I'm still working on the first full discharge of my new battery pack, so I don't want to interrupt the process too much. At present, I'm coming up on 9 full days of 3-ch recording and the BMS still reports 12.0v available in the battery pack! I suspect it will bottom out within another day or so. Periodically, I've turned it off using the switch and then applied power from my external PSU and it wakes up immediately and the camera begins recording again. This is exactly what I was hoping for, but I haven't yet been able to test this with battery voltages that are closer to full. I also want to let it go to sleep using the Smart Sleep feature (takes one hour to do so) and see if it still wakes up the same way that it does if I turn it off with the button.

I also want to see what the difference in camera run-time is between the point at which the hardwire kit shuts down the camera (11.6v for Vantrue VP-05(II) and 11.8v for Viofo HK4 & HK6) and when the BMS determines that the battery is actually fully depleted. There are three different voltage settings in the BMS:

SOC - 0% Volt. (V) = 1.84v (11.04v for 6S)
UVP = 1.8v (10.8v for 6S)
and finally, Power Off = 1.7v (10.2v for 6S)

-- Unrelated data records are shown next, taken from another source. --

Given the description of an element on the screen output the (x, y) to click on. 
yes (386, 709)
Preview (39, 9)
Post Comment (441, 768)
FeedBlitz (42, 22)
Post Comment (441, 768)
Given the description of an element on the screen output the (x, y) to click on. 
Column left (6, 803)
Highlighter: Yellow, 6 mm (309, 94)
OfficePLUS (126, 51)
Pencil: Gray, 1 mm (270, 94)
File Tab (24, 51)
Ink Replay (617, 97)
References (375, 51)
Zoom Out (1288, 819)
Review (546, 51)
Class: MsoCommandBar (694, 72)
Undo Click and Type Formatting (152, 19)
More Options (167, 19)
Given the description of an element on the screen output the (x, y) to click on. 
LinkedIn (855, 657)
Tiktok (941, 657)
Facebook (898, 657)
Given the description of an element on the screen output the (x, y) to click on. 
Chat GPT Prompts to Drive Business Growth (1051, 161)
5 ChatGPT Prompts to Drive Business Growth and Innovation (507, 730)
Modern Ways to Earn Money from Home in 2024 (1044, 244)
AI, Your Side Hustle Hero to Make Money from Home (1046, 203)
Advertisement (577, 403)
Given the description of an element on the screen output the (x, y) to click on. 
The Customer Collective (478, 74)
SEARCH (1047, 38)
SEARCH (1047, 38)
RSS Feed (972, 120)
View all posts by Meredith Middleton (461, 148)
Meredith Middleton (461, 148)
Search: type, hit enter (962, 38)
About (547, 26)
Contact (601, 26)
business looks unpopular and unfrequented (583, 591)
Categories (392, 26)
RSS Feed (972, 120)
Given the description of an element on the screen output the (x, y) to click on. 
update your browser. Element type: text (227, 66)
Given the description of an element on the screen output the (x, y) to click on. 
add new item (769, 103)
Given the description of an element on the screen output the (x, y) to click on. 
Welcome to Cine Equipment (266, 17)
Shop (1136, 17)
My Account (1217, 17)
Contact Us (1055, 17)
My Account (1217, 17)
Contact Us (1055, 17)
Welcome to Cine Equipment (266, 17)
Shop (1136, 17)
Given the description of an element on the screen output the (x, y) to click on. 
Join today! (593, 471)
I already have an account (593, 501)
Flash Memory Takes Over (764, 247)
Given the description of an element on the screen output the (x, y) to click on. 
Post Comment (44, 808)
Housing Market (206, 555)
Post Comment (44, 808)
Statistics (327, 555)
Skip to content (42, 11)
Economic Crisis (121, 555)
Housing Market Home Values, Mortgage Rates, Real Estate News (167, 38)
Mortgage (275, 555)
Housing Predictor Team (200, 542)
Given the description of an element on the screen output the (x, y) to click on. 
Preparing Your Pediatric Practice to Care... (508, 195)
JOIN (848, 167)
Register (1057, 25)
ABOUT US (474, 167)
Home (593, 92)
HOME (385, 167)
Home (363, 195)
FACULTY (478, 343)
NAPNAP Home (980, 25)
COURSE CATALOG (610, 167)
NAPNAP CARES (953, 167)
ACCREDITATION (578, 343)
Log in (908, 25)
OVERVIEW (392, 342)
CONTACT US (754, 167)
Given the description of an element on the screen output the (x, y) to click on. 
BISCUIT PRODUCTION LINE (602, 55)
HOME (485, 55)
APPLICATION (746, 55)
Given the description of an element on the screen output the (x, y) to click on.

Looking at the LTO discharge curve, I suspect that the differences among these three voltage levels is not terribly meaningful in terms of additional camera runtime. This will determine whether I pick up a hardwire kit with the low voltage cutoff disabled or not.

To determine differences between the hardwire kit cutoff voltage and when the BMS shuts things down, I'll combine the red and yellow wires on the Vantrue hardwire kit to bypass the low voltage cutoff. Then, I'll use the timestamps on the files to measure the additional runtime. I'm curious to see the results!

I also have one more week to wait (ugh...) until my battery load tester arrives in the mail, so I can't do anything meaningful with the battery until then as it just takes too long to run it down😉.